Mel Shinholster in the cockpit of a helicopter in Vietnam (All photos courtesy of Mel Shinholster)
 

 

Ed Carey was in a tight spot. It was April 4, 1969, and he was leading a U.S. Army Ranger team caught in a nighttime gun battle with the North Vietnamese Army. Carey and his team hid in a canal until the North Vietnamese passed. He then radioed back to the base camp.

“[Using] the famous words from any long range patrol team, ‘We’ve been compromised and we need an extraction,'” Carey said.

Back at the base camp, Mel Shinholster boarded his helicopter, part of a helicopter team sent to rescue the rangers. They were flying in complete darkness.

“There is no ambient lighting,” Shinholster said. “There are no street lights. We are running without any running lights.”

On the ground, Carey was trying to avoid detection by the North Vietnamese Army. But he needed to signal his position to the rescue team. So Carey took a strobe light, attached it to his gun, held it up and flashed the light three times.

Shinholster saw it.

“I’m always reminded of that phrase it’s better to light one candle than to curse the darkness,” Shinholster said. “Ed lit that candle.”

The helicopter team was able to swoop in, rescue the Army Rangers and return safely to the base camp. The soldiers went their separate ways.

 

A Connection Via a Newsletter

 

Decades later Shinholster settled in Hoover, Alabama. It was March 2005 and he was flipping through a military newsletter when a letter to the editor caught his attention.
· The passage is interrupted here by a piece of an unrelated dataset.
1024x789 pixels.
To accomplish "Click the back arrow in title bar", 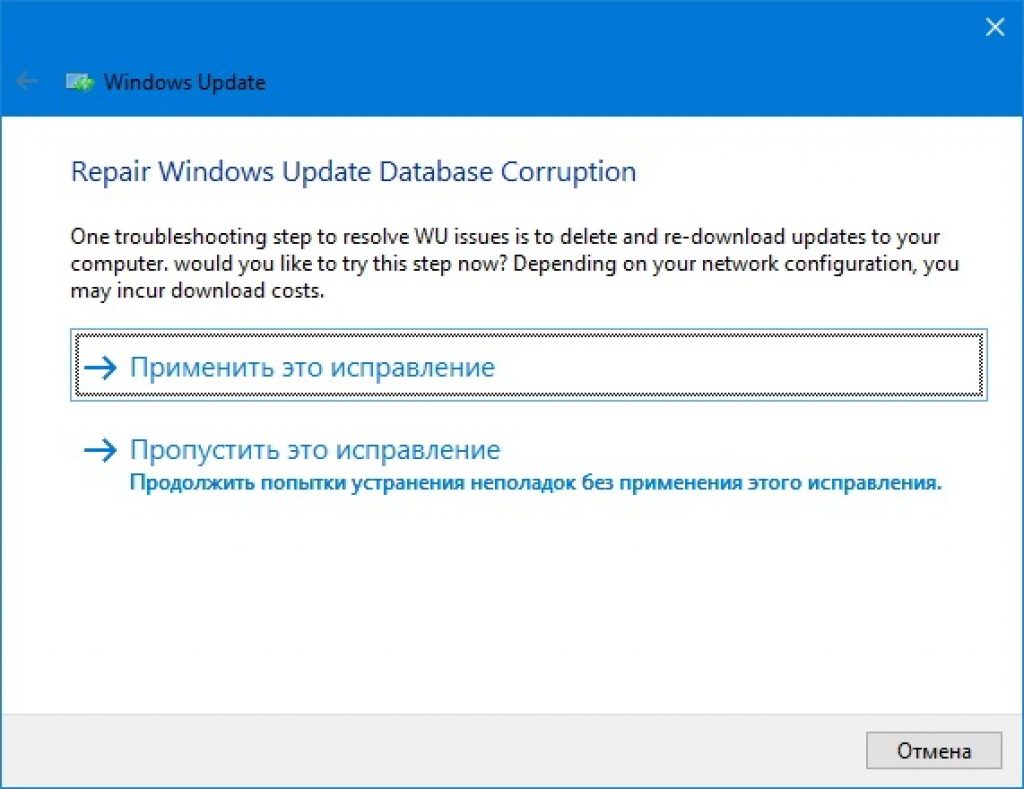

Carey wrote the letter in an effort to track down people involved in that rescue. Shinholster dismissed the note at first.
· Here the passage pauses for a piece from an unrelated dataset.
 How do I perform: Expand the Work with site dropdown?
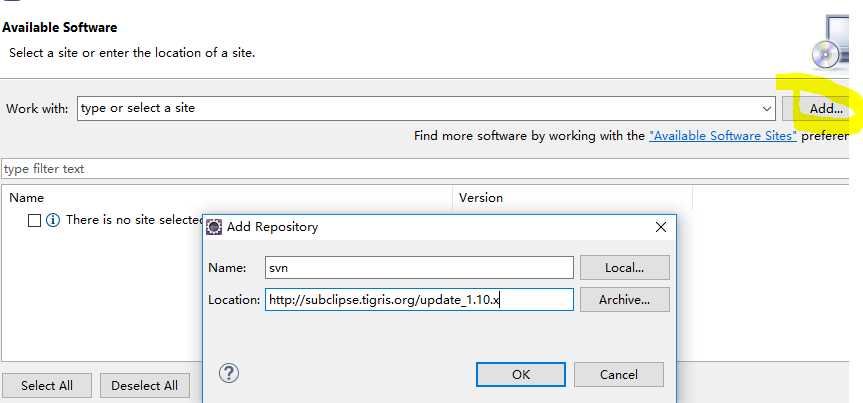click(x=767, y=108)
But after some persuasion by his wife, Shinholster contacted Carey. They compared their stories and, in what Shinholster describes as divine intervention, he discovered Carey was the guy with the light.

“I’ve told that story over and over about that light in that valley,” Shinholster said. “Even now the hair on arm stands up just to think about that light.”

Carey lives in Colorado and the two struck up a long distance friendship. They’ve never met in person, but that changes this weekend.

On Sunday, Mel Shinholster will be honored at a banquet as the Great Birmingham Chapter of the Military Officers Association of America’s veteran of the year. Ed Carey will be his special guest. They’ll also take part in Monday’s National Veterans Day Parade in Birmingham, the oldest parade of its kind in the country.

Carey said the friendship and trip to Birmingham represents a validation of his service.

“It was good to know that somebody remembered me and I remembered them but never had the chance to walk up and put my arm around him and say thanks for doing that,” Carey said.

Shinholster too is eager to see Carey.

“I can’t wait to put my arms around that big guy myself and say welcome home,” Shinholster said.